▶ _Stated problem_
Copy out every line of the listing below word for word.

▶ _The data_

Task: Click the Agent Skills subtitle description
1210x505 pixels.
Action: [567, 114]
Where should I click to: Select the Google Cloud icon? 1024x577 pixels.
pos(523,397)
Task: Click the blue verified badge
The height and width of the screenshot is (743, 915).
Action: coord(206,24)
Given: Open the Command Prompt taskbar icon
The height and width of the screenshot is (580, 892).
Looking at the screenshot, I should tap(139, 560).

▶ _Correct answer_
Task: Click the Agent Skills subtitle description
1210x505 pixels.
Action: [567, 114]
Where should I click to: Select the Google Cloud icon? 1024x577 pixels.
pos(523,397)
Task: Click the blue verified badge
The height and width of the screenshot is (743, 915).
Action: coord(206,24)
Given: Open the Command Prompt taskbar icon
The height and width of the screenshot is (580, 892).
Looking at the screenshot, I should tap(139, 560).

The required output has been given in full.